Er legt dar, dass es am Ende weniger der Alkohol (0,83 Promille wurden in R.s Blut gemessen) als die Geschwindigkeit war, die den Unfall zu einem tödlichen hatte werden lassen. Denn hätte M. die erlaubte Geschwindigkeit von 30 Stundenkilometern eingehalten, hätte er noch anhalten können. Oder er wäre die Kurve gefahren, ohne auf die Gegenfahrbahn zu geraten. Wäre M. nur 49 statt mindestens 62 km/h gefahren, hätte Fabian L. die Straße noch nach links überqueren können. Die tatsächliche Geschwindigkeit konnte Schrievers aus dem Bremsweg und der Verformung des Laternenmastes errechnen. Der Gutachter legt dar, dass R.s Reaktionsphase "schlüssig und nicht verspätet" gewesen sei. Wie der Rechtsmediziner Peter Betz weist er jedoch auf die enthemmende Wirkung des Alkohols hin - die auch dafür sorge, dass sich jemand selbst überschätze und zu schnell fahre.

Die Staatsanwaltschaft spricht sich am Ende für drei Jahre Jugendstrafe aus. "Das ist das Schlimmste, was man einer Familie antun kann: Sie haben ein Leben genommen.
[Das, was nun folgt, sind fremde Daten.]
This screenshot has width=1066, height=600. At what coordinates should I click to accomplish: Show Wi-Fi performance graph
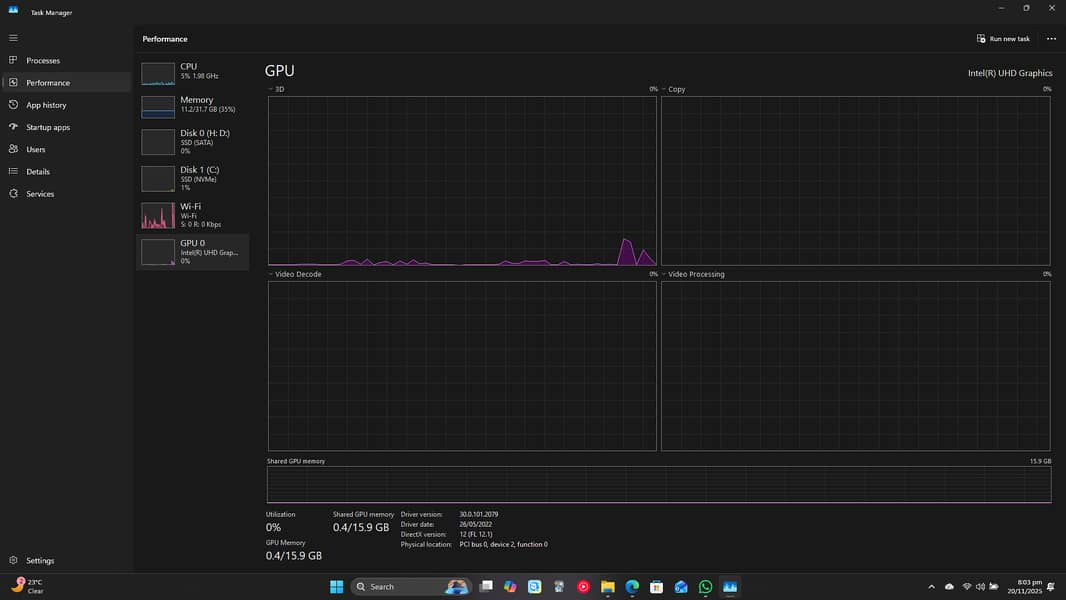tap(192, 215)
Und fünf weitere Menschen sind gerade so davongekommen", stellt Staatsanwalt Patrick Keller in seinem Plädoyer fest. "Sie haben sich drei Monate nach Ihrer Führerscheinprüfung mit zwei Maß Weizen hinters Steuer gesetzt. Und der Anlass der Fahrt ist mehr als sinnlos und lächerlich."

Für den Verteidiger des Angeklagten ist das folgenschwere Geschehen auf "jugendliche Unbesonnenheit" zurückzuführen: "Er hat die Gefahr nicht erkannt." Sein Mandant habe auch ohne Freiheitsstrafe schwer an der Schuld zu tragen. Der Nebenklage-Vertreter weist hingegen darauf hin, dass sich der Angeklagte "über den Alkohol keine Gedanken gemacht" und enormes Leid über die Familie des 14-Jährigen gebracht habe.

Das Jugendschöffengericht verurteilt den 19-Jährigen schließlich zu einer Freiheitsstrafe von einem Jahr und drei Monaten - nach Erwachsenenstrafrecht. Bewährung sieht das Gesetz nicht vor, wenn jemand einen anderen unter Alkoholeinfluss zu Tode bringt. "Sie wissen, dass beim Johannisfeuer noch Leute sind und fahren dorthin zurück. Da mussten Sie doch damit rechnen, dass Ihnen jemand entgegenkommt", erklärt Richter Martin Waschner. Die Jugendgerichtshilfe hatte sich dafür ausgesprochen, den Angeklagten, der noch im "Hotel Mama" lebe und "eigentlich ein feiner Kerl" sei, nach Jugendstrafrecht zu verurteilen. Dieser Empfehlung folgt das Jugendschöffengericht aber nicht.

Wohl keinen im Saal lässt es unberührt, als zuvor Fabian L.s Vater ein Bild hochhält und das Wort ergreift: "Das ist unser Sohn, wir haben uns auf ein Leben mit ihm gefreut." Der Vater berichtet von Fabians Plänen für die Zukunft, dessen Vorfreude auf eine Ausbildung, dem Engagement als Schulsanitäter und beim THW. "Jeden Tag schaue ich auf die Stelle, wo mein Kind gestorben ist. Wir waren mal eine fröhliche, glückliche Familie. Jetzt schweigen wir uns an."